__Data section__.
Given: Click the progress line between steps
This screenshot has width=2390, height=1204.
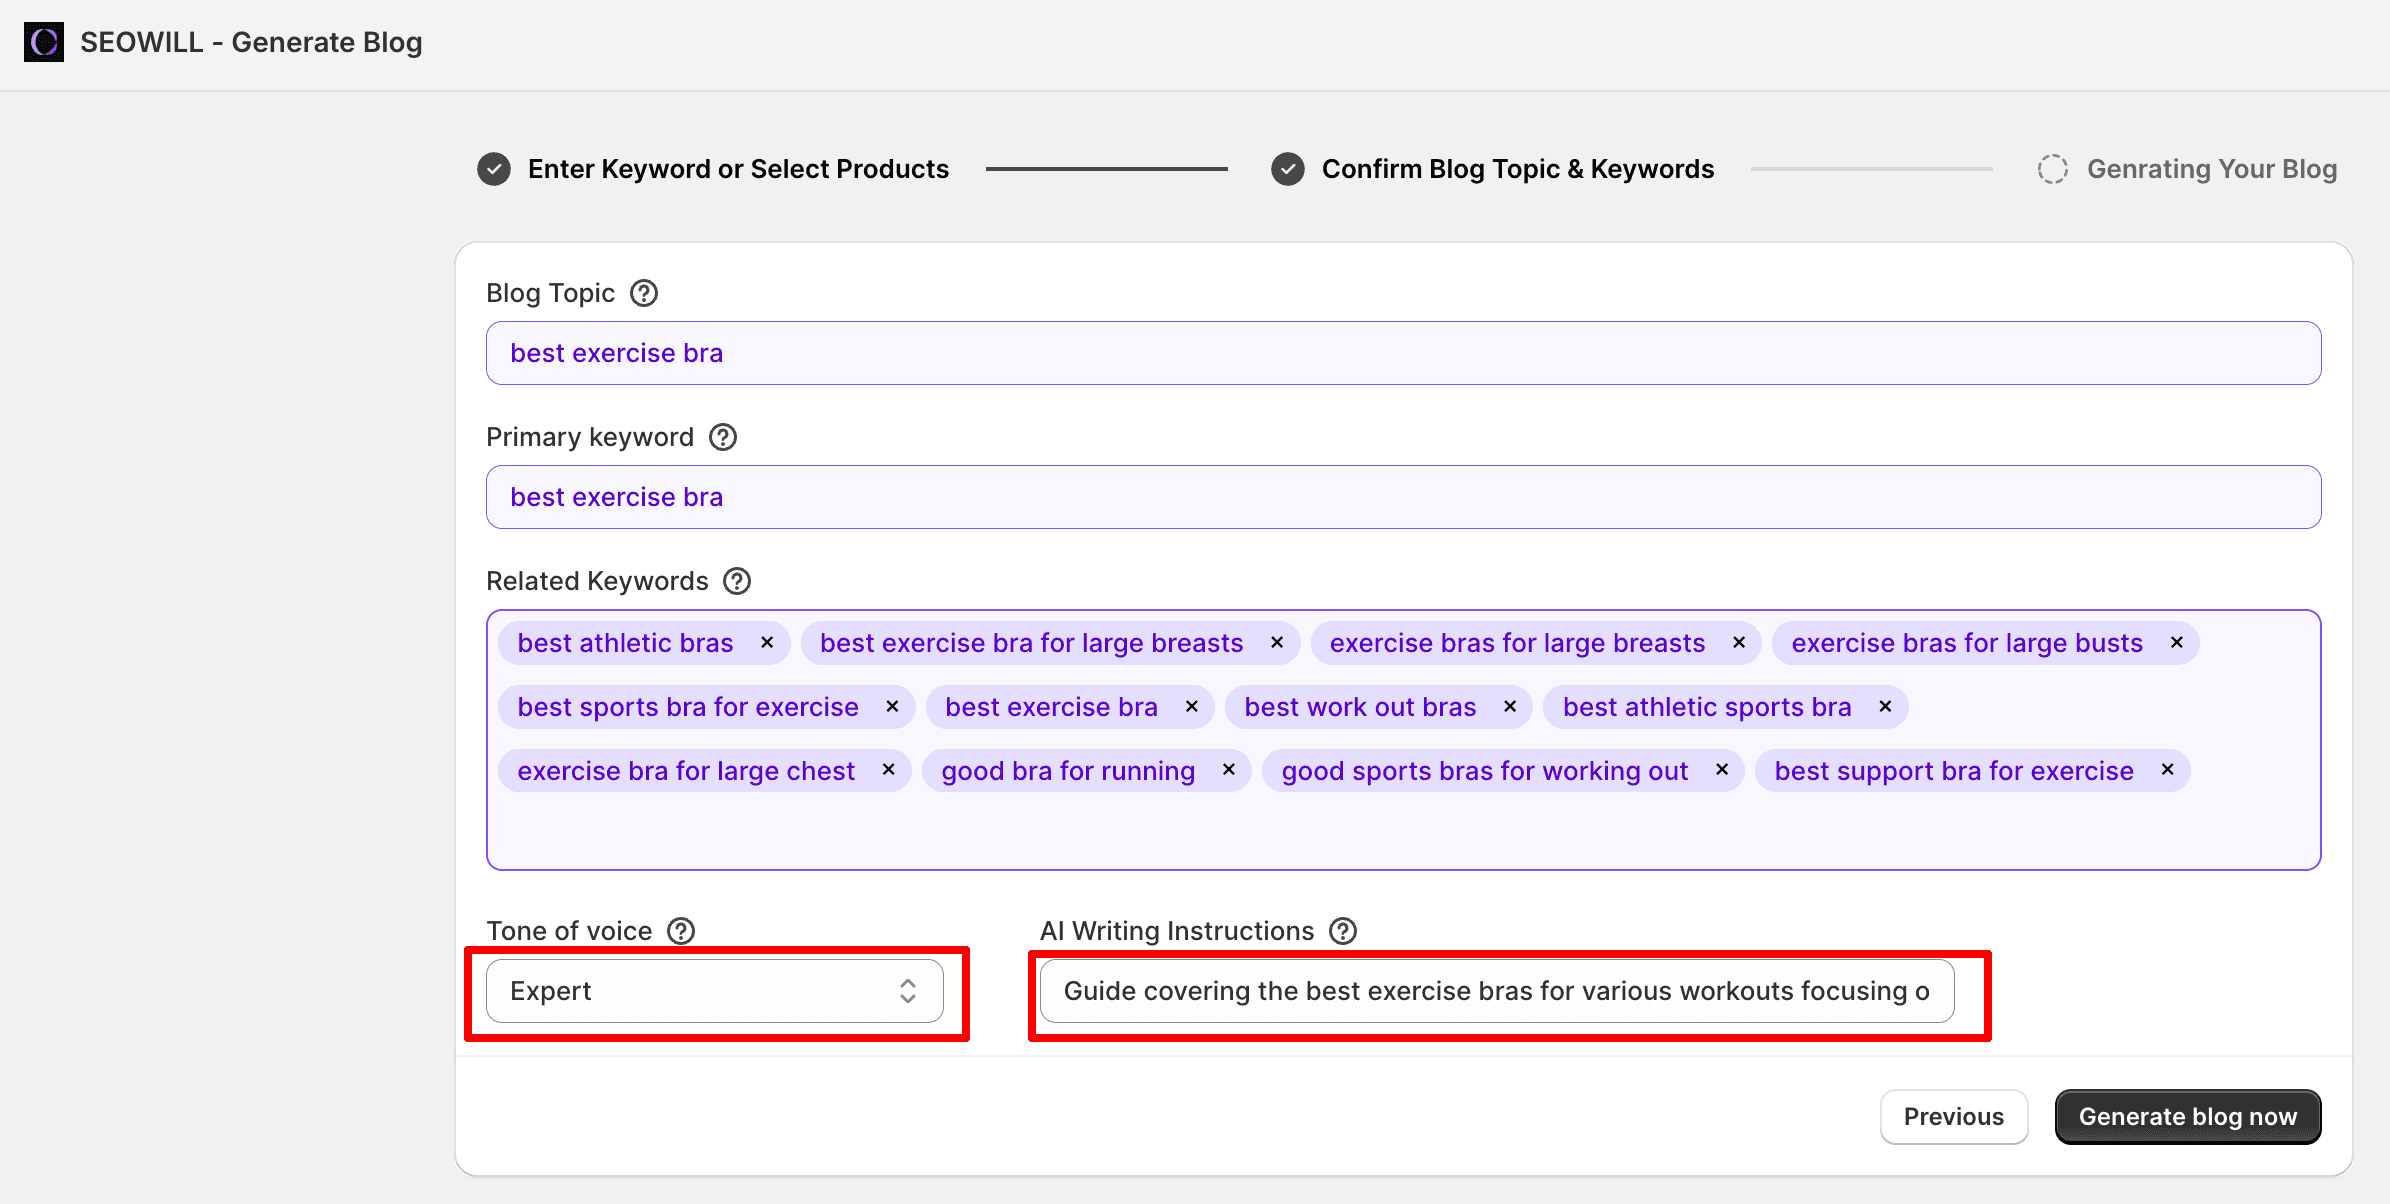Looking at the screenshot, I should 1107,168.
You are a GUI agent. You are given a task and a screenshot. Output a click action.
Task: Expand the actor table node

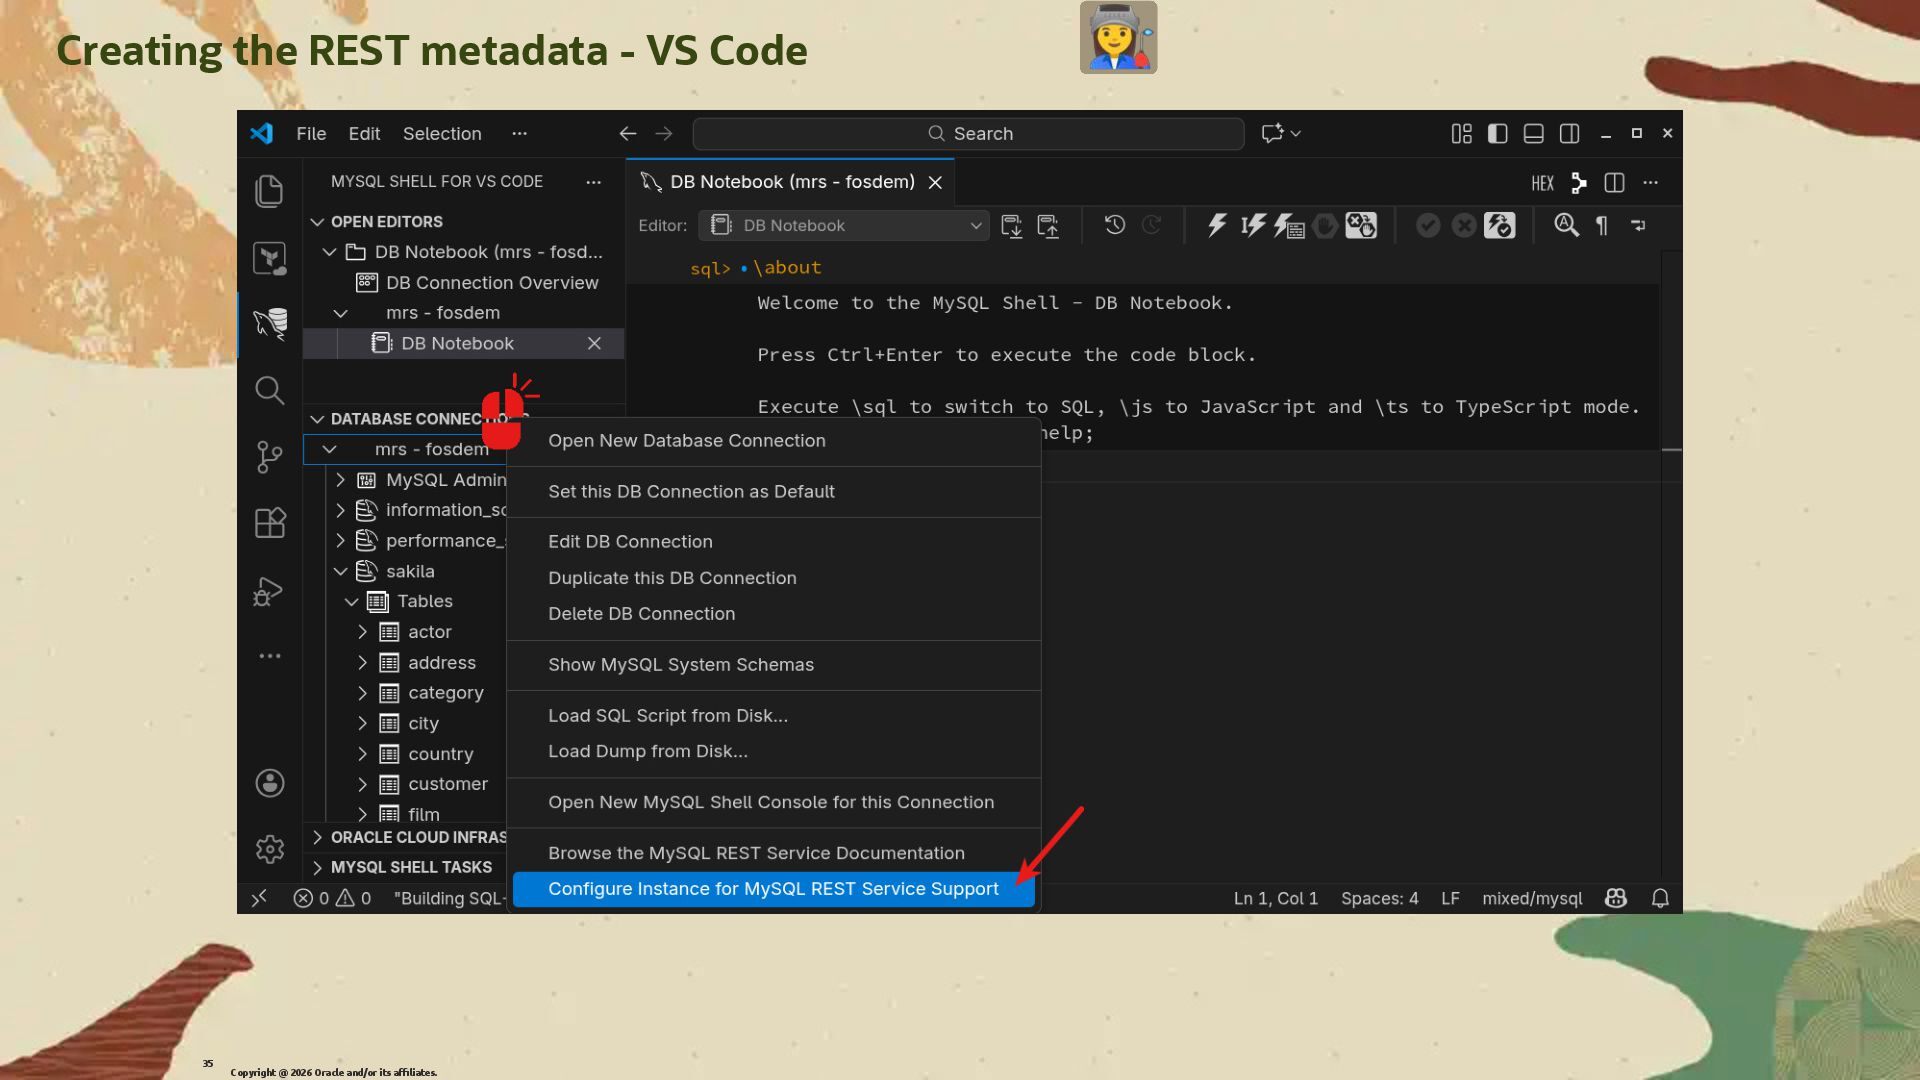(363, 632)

__Task description__.
Would you mind transcribing the material exactly, without the pictures?

__Result below__.
Given: Click the progress line between steps
This screenshot has width=2390, height=1204.
Looking at the screenshot, I should 1107,168.
You are a GUI agent. You are given a task and a screenshot. Output a click action.
Task: Expand the actor table node

(363, 632)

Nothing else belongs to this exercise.